Theisen und Kazmirek krönten sich

Sport / 31.05.2015 • 23:23 Uhr / 3 Minuten Lesezeit
Kai Kazmirek und Michael Schrader feiern den Doppelsieg der deutschen Zehnkampf-Herren in Götzis.
Kai Kazmirek und Michael Schrader feiern den Doppelsieg der deutschen Zehnkampf-Herren in Götzis.

Deutsche Party im Mösle. Kai Kazmirek ist der neue König, Brianne Theisen-Eaton setzte sich im Siebenkampf die Krone auf.

Götzis. (VN) Deutscher Doppelsieg durch Kai Kazmirek und Michael Schrader im Zehnkampf beim Hypomeeting in Götzis, hinter dem Südafrikaner Willem Coertzen landete mit Rico Freimuth ein weiterer DLV-Athlet auf Platz vier. Im Siebenkampf triumphierte Brianne Theisen-Eaton mit neuem kanadischem Rekord, die Deutsche Carolin Schäfer überraschte vor Nadine Broersen (Nl) mit dem zweiten Platz. Jessica Ennis-Hill landete bei ihrem Comeback nach der Babypause auf dem starken vierten Platz.

Die Hoffnung auf einen neuen Zehnkampf-Weltrekord war noch vor dem ersten Bewerb zerstört. Ashton Eaton musste sich vom Meeting wegen eines beleidigten Nervs im Rückenbereich abmelden. „Ich habe alles probiert, um fit zu werden. Aber leider kann ich nicht starten.“ Das Missgeschick passierte beim Kugelstoßtraining, therapeutische Maßnahmen waren ebenso vergeblich wie ärztliche Hilfe. Der Weltrekordler sprach mit den Fans im Mösle-Stadion persönlich und merkte an: „Bitte unterstützt die anderen Wettkämpfer, jeder einzelne hat es verdient.“ Der Amerikaner wusste aber wohl, dass er der Partyschreck der Veranstaltung war.

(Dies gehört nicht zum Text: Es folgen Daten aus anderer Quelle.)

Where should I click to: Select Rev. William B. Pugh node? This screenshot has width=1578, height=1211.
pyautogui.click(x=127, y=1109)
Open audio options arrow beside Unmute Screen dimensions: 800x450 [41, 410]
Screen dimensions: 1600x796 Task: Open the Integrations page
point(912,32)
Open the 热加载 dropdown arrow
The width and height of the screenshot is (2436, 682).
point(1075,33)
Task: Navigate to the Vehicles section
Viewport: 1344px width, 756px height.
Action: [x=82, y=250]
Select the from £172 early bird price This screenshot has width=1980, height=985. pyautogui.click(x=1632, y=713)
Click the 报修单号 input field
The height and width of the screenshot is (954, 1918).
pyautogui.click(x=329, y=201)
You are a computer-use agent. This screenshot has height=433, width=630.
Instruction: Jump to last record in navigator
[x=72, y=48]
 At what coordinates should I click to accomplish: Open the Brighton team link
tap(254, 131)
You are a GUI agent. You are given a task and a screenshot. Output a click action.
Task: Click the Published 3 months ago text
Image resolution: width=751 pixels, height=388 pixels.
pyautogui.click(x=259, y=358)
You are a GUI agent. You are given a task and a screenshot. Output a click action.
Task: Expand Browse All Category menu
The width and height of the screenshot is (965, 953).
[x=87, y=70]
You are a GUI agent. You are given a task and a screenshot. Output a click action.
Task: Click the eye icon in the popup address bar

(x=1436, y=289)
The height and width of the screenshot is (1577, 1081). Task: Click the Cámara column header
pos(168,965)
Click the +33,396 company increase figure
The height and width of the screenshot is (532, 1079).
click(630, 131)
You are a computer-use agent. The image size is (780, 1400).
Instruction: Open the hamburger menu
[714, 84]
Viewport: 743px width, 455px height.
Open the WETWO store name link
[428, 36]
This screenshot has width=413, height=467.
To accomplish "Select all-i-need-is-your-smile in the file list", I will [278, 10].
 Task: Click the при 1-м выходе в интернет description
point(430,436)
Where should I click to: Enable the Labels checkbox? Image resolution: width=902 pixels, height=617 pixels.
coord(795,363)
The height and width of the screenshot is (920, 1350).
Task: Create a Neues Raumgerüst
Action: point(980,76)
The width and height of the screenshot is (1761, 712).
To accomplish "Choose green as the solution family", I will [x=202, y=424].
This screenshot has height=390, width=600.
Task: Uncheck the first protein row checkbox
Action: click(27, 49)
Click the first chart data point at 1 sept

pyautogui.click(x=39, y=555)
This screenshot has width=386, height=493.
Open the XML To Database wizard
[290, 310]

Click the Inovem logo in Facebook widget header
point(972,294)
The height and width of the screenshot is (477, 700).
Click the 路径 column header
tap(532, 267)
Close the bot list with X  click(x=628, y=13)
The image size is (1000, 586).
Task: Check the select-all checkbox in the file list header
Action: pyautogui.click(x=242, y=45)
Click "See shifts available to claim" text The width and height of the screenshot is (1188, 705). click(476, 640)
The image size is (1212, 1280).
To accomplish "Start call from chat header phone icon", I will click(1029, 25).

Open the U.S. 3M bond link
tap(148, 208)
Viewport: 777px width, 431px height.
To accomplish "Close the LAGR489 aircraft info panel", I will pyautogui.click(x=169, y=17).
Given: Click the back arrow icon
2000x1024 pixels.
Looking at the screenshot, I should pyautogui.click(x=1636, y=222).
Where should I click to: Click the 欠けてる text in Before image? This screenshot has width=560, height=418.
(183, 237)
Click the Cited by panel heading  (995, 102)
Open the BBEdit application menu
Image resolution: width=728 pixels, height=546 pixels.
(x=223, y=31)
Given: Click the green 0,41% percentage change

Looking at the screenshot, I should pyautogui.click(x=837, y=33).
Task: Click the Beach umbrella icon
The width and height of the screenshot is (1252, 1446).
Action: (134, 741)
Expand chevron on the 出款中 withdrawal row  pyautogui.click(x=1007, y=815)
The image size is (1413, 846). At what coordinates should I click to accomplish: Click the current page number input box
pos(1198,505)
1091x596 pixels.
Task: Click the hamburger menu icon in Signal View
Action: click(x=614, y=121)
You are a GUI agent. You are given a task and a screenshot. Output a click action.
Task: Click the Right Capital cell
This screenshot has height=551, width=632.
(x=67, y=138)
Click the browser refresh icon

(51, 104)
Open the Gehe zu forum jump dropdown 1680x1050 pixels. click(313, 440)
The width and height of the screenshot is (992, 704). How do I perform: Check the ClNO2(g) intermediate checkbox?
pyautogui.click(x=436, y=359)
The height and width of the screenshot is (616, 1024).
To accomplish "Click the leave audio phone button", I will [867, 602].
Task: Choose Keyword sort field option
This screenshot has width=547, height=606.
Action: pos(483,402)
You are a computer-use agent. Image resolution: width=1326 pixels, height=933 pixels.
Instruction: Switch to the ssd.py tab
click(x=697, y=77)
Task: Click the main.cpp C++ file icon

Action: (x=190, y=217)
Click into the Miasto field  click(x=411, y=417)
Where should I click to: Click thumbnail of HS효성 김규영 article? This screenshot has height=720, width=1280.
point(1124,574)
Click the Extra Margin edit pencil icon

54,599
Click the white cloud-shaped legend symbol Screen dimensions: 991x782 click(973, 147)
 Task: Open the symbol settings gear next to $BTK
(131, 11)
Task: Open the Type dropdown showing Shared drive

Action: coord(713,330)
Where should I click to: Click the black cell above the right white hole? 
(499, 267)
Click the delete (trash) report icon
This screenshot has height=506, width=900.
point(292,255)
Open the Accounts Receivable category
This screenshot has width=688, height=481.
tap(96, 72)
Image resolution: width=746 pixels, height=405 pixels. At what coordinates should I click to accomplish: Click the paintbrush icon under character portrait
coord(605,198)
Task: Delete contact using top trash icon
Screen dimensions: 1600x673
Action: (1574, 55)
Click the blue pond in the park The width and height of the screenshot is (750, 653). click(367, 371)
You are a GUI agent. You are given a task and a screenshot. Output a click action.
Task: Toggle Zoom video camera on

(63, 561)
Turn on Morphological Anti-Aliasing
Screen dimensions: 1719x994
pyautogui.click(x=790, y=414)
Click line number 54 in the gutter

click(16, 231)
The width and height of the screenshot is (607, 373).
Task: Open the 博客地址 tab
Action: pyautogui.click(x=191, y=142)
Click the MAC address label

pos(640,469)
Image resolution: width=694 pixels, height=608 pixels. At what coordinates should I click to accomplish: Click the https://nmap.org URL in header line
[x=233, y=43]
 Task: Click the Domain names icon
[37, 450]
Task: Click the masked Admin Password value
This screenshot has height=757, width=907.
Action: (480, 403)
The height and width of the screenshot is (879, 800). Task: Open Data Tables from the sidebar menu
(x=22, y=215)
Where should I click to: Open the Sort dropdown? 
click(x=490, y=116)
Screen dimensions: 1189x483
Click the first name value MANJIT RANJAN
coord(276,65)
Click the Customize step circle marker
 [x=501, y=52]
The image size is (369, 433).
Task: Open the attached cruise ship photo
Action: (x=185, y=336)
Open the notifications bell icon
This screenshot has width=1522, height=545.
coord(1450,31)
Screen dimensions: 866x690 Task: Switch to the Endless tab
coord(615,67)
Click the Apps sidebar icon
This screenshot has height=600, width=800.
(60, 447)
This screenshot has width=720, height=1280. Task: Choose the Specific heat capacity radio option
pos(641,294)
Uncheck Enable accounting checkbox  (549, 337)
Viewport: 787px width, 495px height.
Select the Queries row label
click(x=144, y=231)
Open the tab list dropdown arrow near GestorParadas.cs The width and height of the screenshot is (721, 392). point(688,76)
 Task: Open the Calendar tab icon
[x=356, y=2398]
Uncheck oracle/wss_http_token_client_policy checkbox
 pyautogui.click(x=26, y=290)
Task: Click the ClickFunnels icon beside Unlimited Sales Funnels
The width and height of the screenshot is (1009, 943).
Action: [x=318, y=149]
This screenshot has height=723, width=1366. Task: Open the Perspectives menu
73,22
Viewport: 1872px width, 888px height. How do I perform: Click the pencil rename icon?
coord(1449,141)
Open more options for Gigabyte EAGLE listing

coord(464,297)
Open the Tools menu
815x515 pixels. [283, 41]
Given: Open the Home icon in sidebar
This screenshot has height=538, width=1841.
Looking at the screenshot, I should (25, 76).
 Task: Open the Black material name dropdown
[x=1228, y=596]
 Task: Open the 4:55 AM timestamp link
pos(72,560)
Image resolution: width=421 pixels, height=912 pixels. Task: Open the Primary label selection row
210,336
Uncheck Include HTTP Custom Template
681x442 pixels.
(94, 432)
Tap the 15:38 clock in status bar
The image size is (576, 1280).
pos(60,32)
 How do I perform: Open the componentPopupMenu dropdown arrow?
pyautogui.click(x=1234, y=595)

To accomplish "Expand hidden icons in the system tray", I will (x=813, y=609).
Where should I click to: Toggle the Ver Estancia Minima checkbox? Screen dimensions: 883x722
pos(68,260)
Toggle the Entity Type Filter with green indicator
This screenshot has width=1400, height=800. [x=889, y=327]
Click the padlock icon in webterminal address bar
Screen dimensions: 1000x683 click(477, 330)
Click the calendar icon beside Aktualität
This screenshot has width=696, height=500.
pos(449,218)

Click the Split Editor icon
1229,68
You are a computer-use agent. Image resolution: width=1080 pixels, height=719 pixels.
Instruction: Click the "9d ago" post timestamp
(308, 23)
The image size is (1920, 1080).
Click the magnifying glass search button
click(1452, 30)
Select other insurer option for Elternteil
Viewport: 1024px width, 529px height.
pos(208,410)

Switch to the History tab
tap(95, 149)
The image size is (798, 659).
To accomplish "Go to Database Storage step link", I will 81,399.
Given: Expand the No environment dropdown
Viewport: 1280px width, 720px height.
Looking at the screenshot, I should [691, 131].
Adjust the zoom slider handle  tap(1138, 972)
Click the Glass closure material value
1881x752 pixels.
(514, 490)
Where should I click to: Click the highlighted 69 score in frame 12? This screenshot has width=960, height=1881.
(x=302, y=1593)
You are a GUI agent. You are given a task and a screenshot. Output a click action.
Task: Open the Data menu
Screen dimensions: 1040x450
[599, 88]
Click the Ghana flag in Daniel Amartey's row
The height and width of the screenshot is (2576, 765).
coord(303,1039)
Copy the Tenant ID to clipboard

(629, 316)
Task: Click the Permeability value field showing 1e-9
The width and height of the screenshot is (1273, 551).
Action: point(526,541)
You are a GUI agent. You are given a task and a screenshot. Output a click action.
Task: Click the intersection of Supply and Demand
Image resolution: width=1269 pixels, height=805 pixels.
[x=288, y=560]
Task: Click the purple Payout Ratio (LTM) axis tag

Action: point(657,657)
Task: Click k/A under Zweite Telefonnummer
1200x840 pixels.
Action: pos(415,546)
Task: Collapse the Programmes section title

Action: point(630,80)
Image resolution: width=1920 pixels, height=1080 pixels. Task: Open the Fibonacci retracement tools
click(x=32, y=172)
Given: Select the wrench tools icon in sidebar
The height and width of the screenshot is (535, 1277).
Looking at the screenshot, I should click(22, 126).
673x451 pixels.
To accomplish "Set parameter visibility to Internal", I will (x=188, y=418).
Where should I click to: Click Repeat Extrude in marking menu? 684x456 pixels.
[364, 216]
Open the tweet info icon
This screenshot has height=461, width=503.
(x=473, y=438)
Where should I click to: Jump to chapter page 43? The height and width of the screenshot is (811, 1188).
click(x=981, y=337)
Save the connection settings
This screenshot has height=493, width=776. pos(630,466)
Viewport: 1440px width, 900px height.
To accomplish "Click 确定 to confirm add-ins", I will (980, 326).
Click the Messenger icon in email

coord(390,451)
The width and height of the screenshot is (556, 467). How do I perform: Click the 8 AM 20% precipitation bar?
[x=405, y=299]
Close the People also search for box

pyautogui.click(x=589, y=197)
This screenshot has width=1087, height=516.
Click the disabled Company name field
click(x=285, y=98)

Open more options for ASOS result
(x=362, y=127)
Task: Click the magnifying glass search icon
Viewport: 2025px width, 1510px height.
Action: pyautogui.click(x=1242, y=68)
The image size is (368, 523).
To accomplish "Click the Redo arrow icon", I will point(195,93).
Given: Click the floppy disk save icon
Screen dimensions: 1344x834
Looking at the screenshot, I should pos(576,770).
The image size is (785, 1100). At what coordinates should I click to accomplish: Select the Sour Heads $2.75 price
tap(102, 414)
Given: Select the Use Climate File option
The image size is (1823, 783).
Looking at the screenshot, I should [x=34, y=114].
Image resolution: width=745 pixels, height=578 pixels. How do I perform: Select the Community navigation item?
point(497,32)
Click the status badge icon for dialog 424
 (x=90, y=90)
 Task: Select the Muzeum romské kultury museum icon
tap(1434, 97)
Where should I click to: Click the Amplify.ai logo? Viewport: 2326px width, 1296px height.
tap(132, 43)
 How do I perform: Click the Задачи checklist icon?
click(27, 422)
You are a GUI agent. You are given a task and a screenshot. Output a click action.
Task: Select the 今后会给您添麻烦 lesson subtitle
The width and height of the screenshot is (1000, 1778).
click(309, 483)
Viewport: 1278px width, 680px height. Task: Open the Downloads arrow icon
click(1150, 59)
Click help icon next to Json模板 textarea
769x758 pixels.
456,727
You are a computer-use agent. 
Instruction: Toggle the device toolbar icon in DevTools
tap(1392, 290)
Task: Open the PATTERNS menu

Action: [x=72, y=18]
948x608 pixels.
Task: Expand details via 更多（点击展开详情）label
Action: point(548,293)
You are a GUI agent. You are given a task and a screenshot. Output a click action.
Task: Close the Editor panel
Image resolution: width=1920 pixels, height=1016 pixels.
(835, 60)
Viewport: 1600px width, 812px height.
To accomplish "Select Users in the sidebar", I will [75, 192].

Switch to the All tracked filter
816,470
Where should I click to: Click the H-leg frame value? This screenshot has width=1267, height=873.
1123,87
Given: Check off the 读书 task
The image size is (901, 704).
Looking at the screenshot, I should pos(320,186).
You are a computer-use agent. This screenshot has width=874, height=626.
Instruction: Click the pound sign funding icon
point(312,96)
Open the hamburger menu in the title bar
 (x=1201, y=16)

Der Rückzug von Eaton und ein „Nuller“ von Damian Warner im Kugelstoßen machten den Weg für den ersten deutschen Doppelsieg seit 1987, als Siegfried Wentz und Torsten Voss (noch für die DDR) gemeinsam auf dem Stockerl standen. Nach neun Disziplinen führte Kazmirek vor dem abschließenden 1500er-Bewerb, 124 lag er vor Schrader und 145 vor Coertzen. „Das war ein Krimi. Ich bin total glücklich über den Sieg. Das haben noch nicht so viele Deutsche geschafft.“

Zwei Rekorde gebrochen

Theisen-Eaton, die ebenso wie Kazmirek eine Jahresweltbestleistung vorlegte, gewann das Hypomeeting zum zweiten Mal nach 2013. Bereits nach dem zweiten Bewerb, dem Hochsprung, setzte sich die Kanadierin an die Spitze und gab die Leaderposition nicht mehr ab. „Das war möglich, weil es hier in Götzis vergleichsweise einfach ist, sich zu fokussieren. Die Atmosphäre, das Publikum, die Musik – es ist einfach ein wunderschöner Wettkampf hier“, bedankte sich die Gattin des Zehnkampf-Weltrekordhalters. Sie gewann mit neuer persönlicher Bestleistung von 6808 Punkten und verbesserte damit ihren eigenen kanadischen Rekord um 167 Punkte. Die bis vor dem abschließenden 800-m-Bewerb auf Position zwei gelegene niederländische Sprint-Europameisterin Dafne Schippers musste aufgrund von Knieproblemen vorzeitig aufgeben. Die Veranstalter der 41. Auflage im Mehrkampf-Mekka durften sich bei besten Witterungsbedingungen über die neue Rekordkulisse von 12.500 Zuschauern an den zwei Wettbewerbstagen freuen.